DONALD HALL WOULD LIKE TO SAY A FEW WORDS…
Aeon magazine, a new favorite of mine, specializes in medium to long written and audio pieces that defy multitasking by the reader or listener and demand attention and occasionally a re-read to make sure I got the point.
Such was the piece by poet Donald Hall, in which he called old age a ceremony of losses.
It’s part of a video series, shot at his home and done at almost slow-motion speed with long pauses and sparse dialogue. A few minutes into it, I get that this is intentional: his life is slow, disjointed, disorderly, and, for Hall, absolutely dependent on the assistance of four women contributing to his daily wellbeing.
After the N Y Times piece on a sort of anti-assisted living theme made news a few weeks ago, the two pieces taken together struck me as a brilliant but coincidental unification of the range of lifestyles in old age.
Health care has adopted a hospitality focus and not a moment too soon. The arrogance of the practitioners and barriers to humanism like the large plexiglass window between us and them? when we check in were not-so-subtle reminders about who’s whom in the practitioner-patient relationship.

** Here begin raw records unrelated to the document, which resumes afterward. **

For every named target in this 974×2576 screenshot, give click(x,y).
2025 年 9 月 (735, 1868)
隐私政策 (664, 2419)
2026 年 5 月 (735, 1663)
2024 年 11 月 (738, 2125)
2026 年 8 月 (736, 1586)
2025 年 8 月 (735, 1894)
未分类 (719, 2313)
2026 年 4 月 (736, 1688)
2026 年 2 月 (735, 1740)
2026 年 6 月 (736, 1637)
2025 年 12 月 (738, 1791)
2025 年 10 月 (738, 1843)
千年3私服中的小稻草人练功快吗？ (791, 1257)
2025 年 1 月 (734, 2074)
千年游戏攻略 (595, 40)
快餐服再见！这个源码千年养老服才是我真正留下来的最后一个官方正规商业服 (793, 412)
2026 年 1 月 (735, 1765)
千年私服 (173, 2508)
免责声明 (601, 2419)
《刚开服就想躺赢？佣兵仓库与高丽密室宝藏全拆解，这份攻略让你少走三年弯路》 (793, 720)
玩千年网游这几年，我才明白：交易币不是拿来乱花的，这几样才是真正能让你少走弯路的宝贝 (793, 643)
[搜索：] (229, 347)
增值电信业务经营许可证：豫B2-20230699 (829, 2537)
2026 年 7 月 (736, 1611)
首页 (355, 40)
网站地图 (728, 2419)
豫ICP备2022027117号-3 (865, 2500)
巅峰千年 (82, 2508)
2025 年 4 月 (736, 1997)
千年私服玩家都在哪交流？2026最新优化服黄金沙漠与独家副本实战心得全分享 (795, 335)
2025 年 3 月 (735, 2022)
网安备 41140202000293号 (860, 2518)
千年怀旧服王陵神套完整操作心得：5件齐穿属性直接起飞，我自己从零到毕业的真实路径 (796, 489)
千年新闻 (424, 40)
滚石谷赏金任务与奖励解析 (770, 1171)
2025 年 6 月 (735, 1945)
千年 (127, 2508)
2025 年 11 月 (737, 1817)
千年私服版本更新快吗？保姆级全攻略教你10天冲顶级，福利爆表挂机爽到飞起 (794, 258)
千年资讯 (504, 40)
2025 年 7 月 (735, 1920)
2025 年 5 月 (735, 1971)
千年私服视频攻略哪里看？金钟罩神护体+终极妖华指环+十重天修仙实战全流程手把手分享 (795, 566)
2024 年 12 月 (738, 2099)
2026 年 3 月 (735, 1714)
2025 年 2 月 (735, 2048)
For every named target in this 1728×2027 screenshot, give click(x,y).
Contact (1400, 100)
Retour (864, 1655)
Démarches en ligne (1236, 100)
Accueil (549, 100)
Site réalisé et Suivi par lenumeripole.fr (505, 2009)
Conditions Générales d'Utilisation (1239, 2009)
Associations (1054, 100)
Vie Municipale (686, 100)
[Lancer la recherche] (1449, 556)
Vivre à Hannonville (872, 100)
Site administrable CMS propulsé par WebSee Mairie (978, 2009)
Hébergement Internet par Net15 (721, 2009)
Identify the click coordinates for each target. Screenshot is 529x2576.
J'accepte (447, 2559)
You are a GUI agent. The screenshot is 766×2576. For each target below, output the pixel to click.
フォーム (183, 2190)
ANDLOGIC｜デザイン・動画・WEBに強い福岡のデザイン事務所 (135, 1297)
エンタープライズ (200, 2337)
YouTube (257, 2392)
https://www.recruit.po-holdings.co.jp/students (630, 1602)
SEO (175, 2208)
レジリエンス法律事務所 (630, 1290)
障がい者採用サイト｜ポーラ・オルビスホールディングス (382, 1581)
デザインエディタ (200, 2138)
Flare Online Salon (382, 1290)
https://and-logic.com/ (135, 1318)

As it was becoming apparent that the artificial barriers and class distinctions no longer work, people in geriatrics, especially, were moving away from the disease model and into the patients-as-people era.
It wasn’t news to Dr. William Osler (the Father of American Medicine) at Johns Hopkins over 100 years ago that it was better to know the person than to know the disease if a physician wanted to do the best work.
Fast forward more than a century and we find assisted living in its various forms facing an identity crisis: the medical model, which is focused on the delivery of geriatric health care 24/7, and the social model which attracts customers with beautiful accommodations and delivers minimal health care along the lines of other amenities like linen changes, vacuuming, restaurant dining and activities which are more diversional than therapeutic.
In this model, sometimes as an afterthought, a floor or a wing of the four or five-story building will have a designated memory care unit.
If that is a reference to providing special care to people with Alzheimer’s disease and related disorders, then it strikes me like a hospital calling its intensive care unit the short of breath unit, so as not to worry patients that they have actual illnesses.
The Times article touched some raw nerves in the industry by pointing out the innuendo that if old people live pretty lives in pretty surroundings, then they won’t get old and frail and sick (and certainly not die).
In their brochures, two photoshopped elders riding bicycles without helmets is a sure sign that the pitch will be for pretty lives evermore.
But that’s not how life plays out. The Greatest Generation can afford pretty lives, but they can’t avoid the wear and tear of gravity, too much sun, red meat, butter, alcohol, tobacco, and genetics.
The Fields are all about health care and happen to be in beautiful settings where building upkeep is expensive and labor-intensive which require special geriatric training.
As I surf around the internet looking at the way assisted living facilities present themselves, I see a subtle sleight of hand and a bit of bait and switch. The pretty ever after is appealing to the children shopping for their parents. If your mother stays young and pretty, then so must you?
Just wear a helmet and don’t fall off your bike.